4/c – Il mezzo sarebbe comunque del tutto infondato atteso che deve dirsi erroneo il richiamo – come visto, oltretutto tardivo – alla disciplina della promessa del fatto del terzo, dal momento che l’obbligazione del promittente venditore era diretta ad un futuro trasferimento da parte propria di un bene commerciabile in quanto in regola con la normativa urbanistica e corredato delle autorizzazioni a ciò occorrenti e non già – in via autonoma – quella di operarsi presso la pubblica amministrazione per il rilascio delle stesse: ne deriva la non condivisibilità della implicazione che il ricorrente trae dalla propria ricostruzione, lamentandosi di non esser stato messo in grado di provare la propria diligenza nel procurare l’approvazione comunale.

5 – Con il quarto motivo, nella sua ulteriore articolazione, si assume la violazione dei massimi tariffali di cui al D.M. 8 aprile 2004, n. 127, con riferimento alla Tabella A, par 4 in relazione all’art. 12 c.p.c., per non aver, la Corte territoriale, preso a base del computo per liquidare le spese di lite, la parte del rapporto obbligatorio oggetto di contestazione che avrebbe dovuto essere compreso nello scaglione compreso tra Euro 5.200,01 ed Euro 51.700,00, così che non si sarebbe mai potuto raggiungere all’importo -calcolato nell’intero per gli onorari – di Euro 15.000,00 per la S. e di Euro 12.000,00 per la Co.Ge.Fer..
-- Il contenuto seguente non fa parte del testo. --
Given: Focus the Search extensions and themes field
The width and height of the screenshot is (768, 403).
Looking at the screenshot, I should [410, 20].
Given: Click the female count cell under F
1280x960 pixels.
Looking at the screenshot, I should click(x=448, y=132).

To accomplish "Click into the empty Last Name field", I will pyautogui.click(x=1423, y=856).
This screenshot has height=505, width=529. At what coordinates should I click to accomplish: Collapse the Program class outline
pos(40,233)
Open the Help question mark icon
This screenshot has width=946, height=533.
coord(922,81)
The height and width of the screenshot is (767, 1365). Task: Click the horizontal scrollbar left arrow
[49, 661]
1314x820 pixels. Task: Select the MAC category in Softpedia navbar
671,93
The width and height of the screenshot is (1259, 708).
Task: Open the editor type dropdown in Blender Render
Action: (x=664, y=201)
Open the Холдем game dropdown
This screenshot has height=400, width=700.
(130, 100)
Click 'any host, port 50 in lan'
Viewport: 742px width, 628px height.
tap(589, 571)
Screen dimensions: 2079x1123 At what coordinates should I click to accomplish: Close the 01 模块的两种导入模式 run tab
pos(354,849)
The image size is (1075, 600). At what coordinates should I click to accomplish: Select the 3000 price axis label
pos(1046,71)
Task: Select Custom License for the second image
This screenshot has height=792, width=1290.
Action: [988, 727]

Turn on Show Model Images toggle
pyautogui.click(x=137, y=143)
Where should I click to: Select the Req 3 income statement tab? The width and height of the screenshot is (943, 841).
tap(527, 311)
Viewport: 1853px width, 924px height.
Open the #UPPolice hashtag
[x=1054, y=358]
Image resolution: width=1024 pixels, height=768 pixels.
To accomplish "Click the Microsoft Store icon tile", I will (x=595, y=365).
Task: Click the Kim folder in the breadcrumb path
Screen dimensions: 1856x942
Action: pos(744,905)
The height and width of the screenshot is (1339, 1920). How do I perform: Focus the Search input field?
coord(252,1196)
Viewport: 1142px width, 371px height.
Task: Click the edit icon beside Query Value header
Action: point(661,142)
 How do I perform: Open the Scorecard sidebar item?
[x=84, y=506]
5/a – La censura – che all’evidenza, si riferisce alla liquidazione relativa alle spese del giudizio di appello – non appare essere ammissibile per difetto di specificità, dal momento che parte deducente avrebbe dovuto mettere in relazione la liquidazione effettivamente operata non già allo scaglione ritenuto applicabile, bensì ai presupposti – rapportati alle singole attività oggetto di prestazione professionale – per i quali detto scaglione sarebbe stato applicabile: ciò permette di ritener assorbito il pur evidente rilievo in base al quale in una causa di risoluzione del contratto preliminare ove si deduca – a parte emptoris – la mancata stipula del contratto definitivo come parametro di inadempimento, il valore della controversia è dato dall’intero prezzo pattuito che, nella fattispecie, era pari a L. 237.500.000 – pari ad Euro 122.658,51 – rientrando quindi nello scaglione tariffario compreso tra Euro 103.300,01 ed Euro 258.300,00.

6 – Le spese seguono la soccombenza e vanno liquidate come da dispositivo.
P.Q.M.

LA CORTE Rigetta il ricorso e condanna parte ricorrente al pagamento delle spese che liquida in Euro 4.700,00 di cui Euro 200,00 per esborsi, oltre IVA, CPA e spese generali come per legge.

Così deciso in Roma, nella camera di consiglio della 2^ Sezione civile della Corte di Cassazione, il 21 giugno 2012.